_ACTIVITY_.
Retype the lines below exactly, from the one that contains "Viewport: 975px width, 315px" through the last, and leave every picture out.

• • • •

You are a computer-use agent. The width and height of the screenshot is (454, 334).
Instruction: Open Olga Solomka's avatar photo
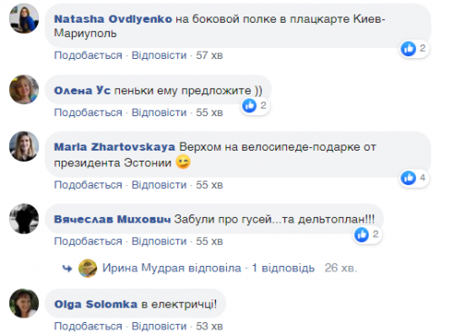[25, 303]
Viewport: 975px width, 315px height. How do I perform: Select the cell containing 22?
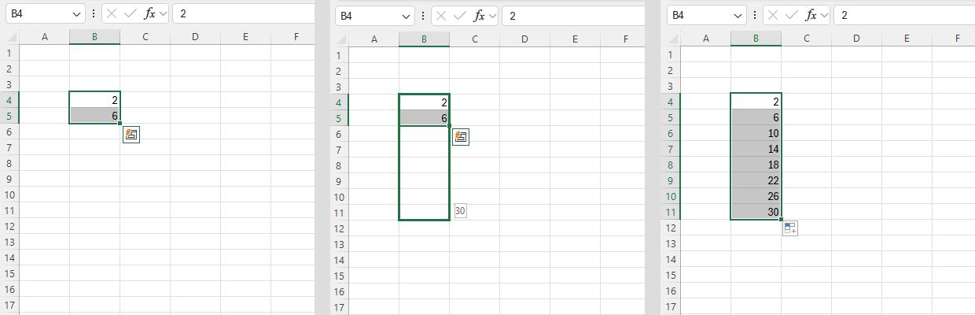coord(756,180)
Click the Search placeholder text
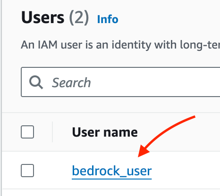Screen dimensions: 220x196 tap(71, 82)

• • • •

_RESULT OF THE TASK_.
Viewport: 975px width, 315px height. How do I perform: Select the cell containing 22?
coord(756,180)
Click the Search placeholder text
Screen dimensions: 220x196 tap(71, 82)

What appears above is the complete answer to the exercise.